▶ Extrait fourni
....

Port-au-Prince, ce 2 mars 2015
Monsieur le Premier Ministre,
Lors d’une visite de routine au village Lumane Casimir, le projet phare de l’administration Martelly-Lamothe en matière de construction de logements après le séisme meurtrier du 12 janvier 2010, l’équipe de l’Observatoire du logement en Haïti a recueilli des témoignages accablants concernant la gestion de ce site et le respect des droits élémentaires de certains résidents.
Le résultat de notre enquête a été publié sur notre site internet puis repris entre autres par le quotidien national Le Nouvelliste, dans son édition papier du 5 février 2015 ainsi que sur son propre site. Nous sommes donc en droit de penser que vous en avez pris connaissance. D’autant qu’Amnesty International avait également évoqué la situation dans un rapport publié antérieurement.
Pour mémoire, cependant, nous y signalions les faits suivants :
– absence de bail remis aux locataires
– rétention d’un double des clefs par l’unité gestionnaire
– manque de clarté quant au montant du loyer requis auprès de chaque famille
– violences à l’égard des habitants manifestant sur le site pour l’amélioration de leurs conditions de logement.
Sur ce dernier point, nous avons rencontré Fenel Clotaire et Johnny Dauphinay. Ces deux habitants de Lumane Casimir ont été arrêté le 30 juin, sans mandat d’amener, sur l’ordre notoire du directeur de l’UCLBP, juste avant l’organisation d’une manifestation pacifique et démocratique.
Mr Clotaire a passé 7 mois en prison, avant d’être libéré par une ordonnance de non-lieu en janvier dernier. Mr Dauphinay, a, lui, été libéré en août (avant de bénéficier de la même ordonnance de non-lieu) pour raison de santé : il a en effet été victime d’un tir par arme à feu, au sein même de la prison de Croix-des-Bouquets, lors de la fameuse « évasion » d’août 2014. Depuis lors, et malgré cinq interventions chirurgicales, il n’a toujours pas recouvré l’usage de sa jambe.
Les familles de ces deux citoyens (qui dans l’intervalle ont également perdu leur emploi) ont été expulsées de leur logement et ont dépensé toutes leurs économies pour obtenir leur libération de prison. Elles sont aujourd’hui à la rue. Parmi eux des enfants en bas âge, et une mère handicapée, à qui le secrétaire d’Etat aux personnes handicapées avait attribué le logement qui abritait Johnny Dauphinay. Une troisième famille, celle d’un aveugle, que nous n’avons pu localiser, aurait également été expulsée suite à l’expression de revendications sur les ondes radiophoniques.
Nous ne pouvons accepter qu’un tel sort soit réservé à des familles, victimes du séisme et qui, comme toutes les familles haïtiennes, luttent chaque jour pour nourrir et protéger leurs enfants, travaillent durement à l’amélioration de leurs conditions de vie et se mobilisent pour revendiquer le respect de leurs droits.

....

▶ Données fournies
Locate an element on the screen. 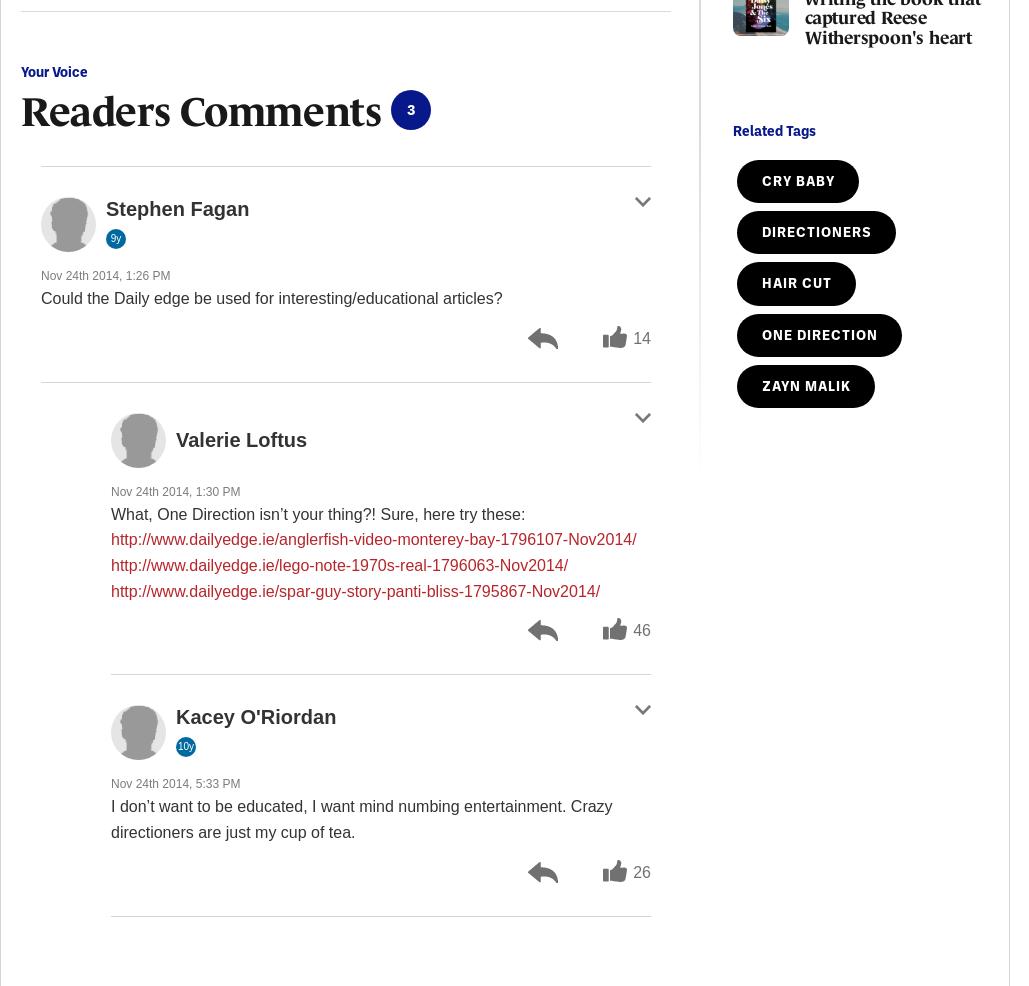 The image size is (1029, 986). 'Readers Comments' is located at coordinates (200, 108).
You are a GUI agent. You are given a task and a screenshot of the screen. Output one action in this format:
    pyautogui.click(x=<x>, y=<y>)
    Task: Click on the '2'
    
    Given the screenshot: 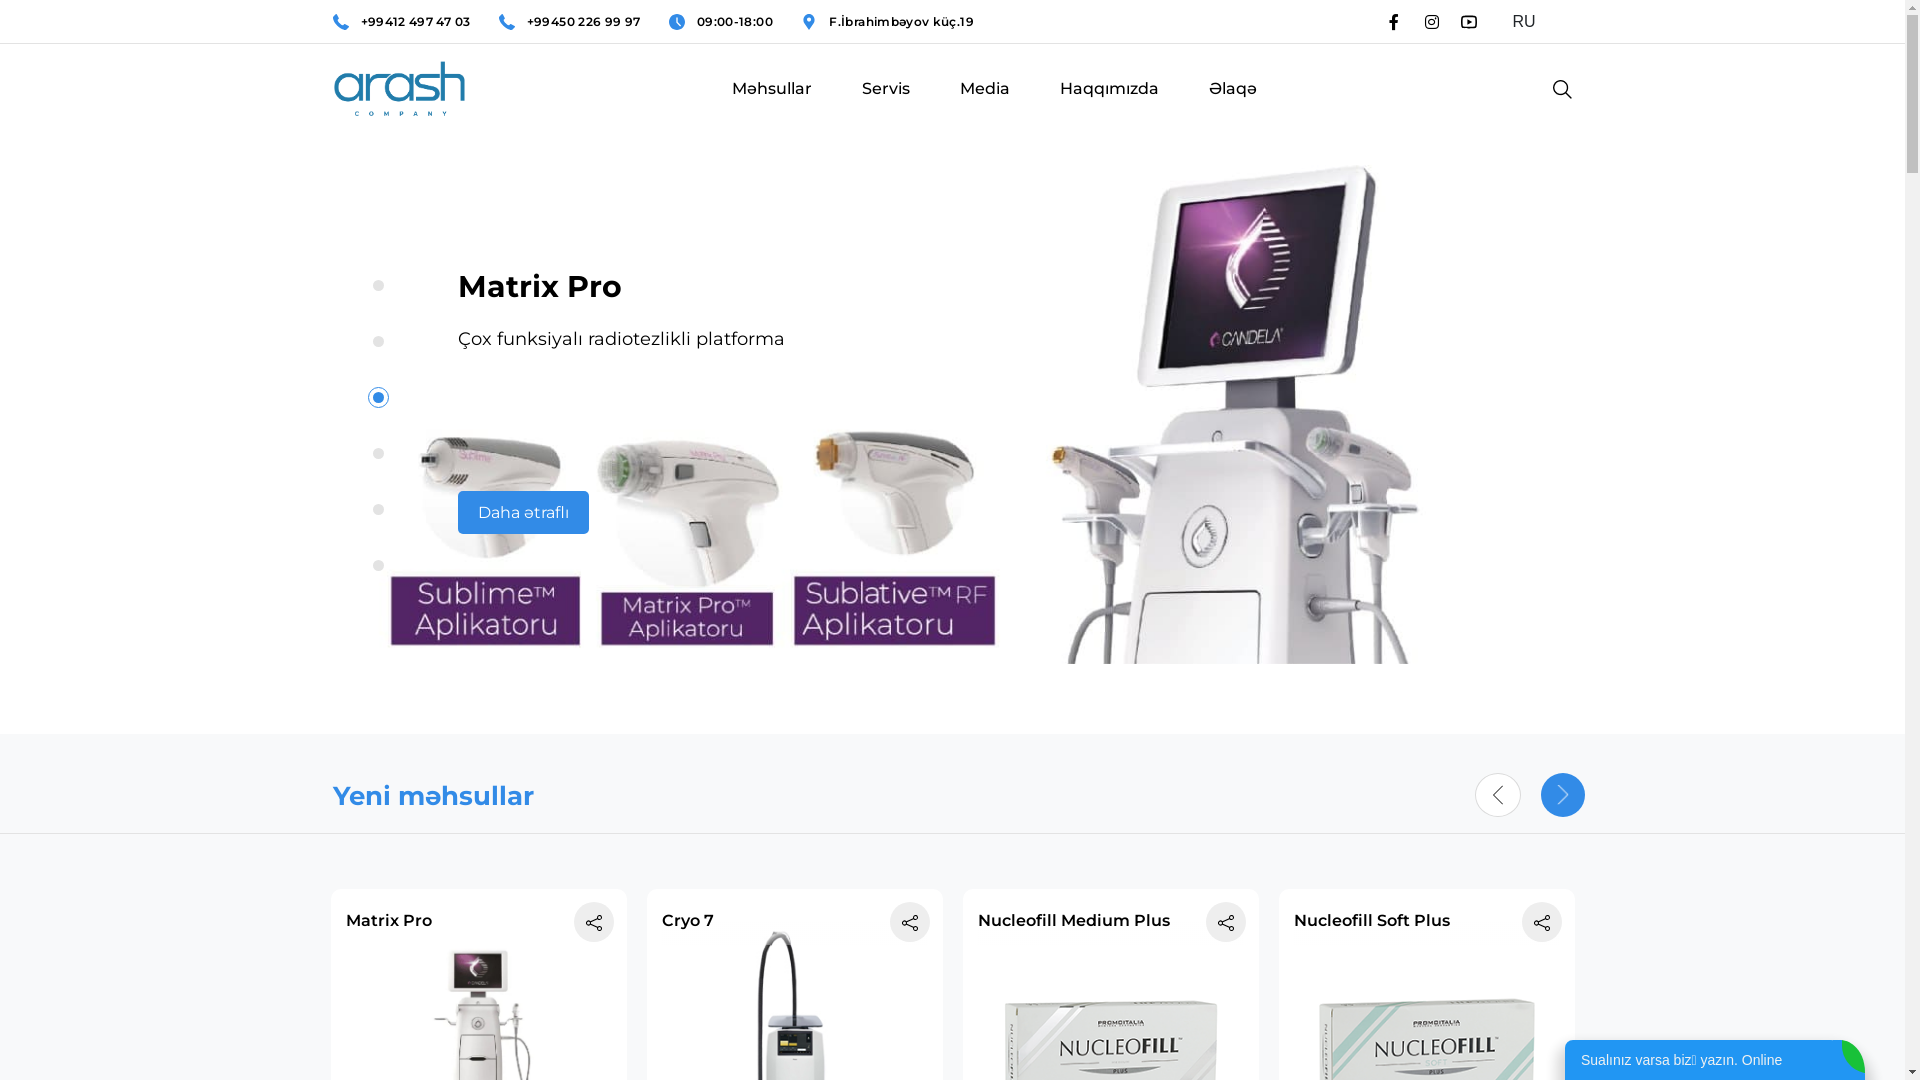 What is the action you would take?
    pyautogui.click(x=377, y=340)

....

▶ Travail demandé
A) Recopiez le passage de la lettre qui va de « Le résultat de » à « conditions de logement. », ces deux bornes comprises.
B) D'après la lettre, dans quelle prison Johnny Dauphinay a-t-il été blessé par balle ?
C) Dressez la liste complète des faits que la lettre rappelle avoir signalés dans l'enquête de l'Observatoire.
Les entrées n'interviennent pas dans ce travail.

▶ Réponses complètes
A)
Le résultat de notre enquête a été publié sur notre site internet puis repris entre autres par le quotidien national Le Nouvelliste, dans son édition papier du 5 février 2015 ainsi que sur son propre site. Nous sommes donc en droit de penser que vous en avez pris connaissance. D’autant qu’Amnesty International avait également évoqué la situation dans un rapport publié antérieurement.
Pour mémoire, cependant, nous y signalions les faits suivants :
– absence de bail remis aux locataires
– rétention d’un double des clefs par l’unité gestionnaire
– manque de clarté quant au montant du loyer requis auprès de chaque famille
– violences à l’égard des habitants manifestant sur le site pour l’amélioration de leurs conditions de logement.

B) Dans la prison de Croix-des-Bouquets.

C)
– absence de bail remis aux locataires
– rétention d'un double des clefs par l'unité gestionnaire
– manque de clarté quant au montant du loyer requis auprès de chaque famille
– violences à l'égard des habitants manifestant sur le site pour l'amélioration de leurs conditions de logement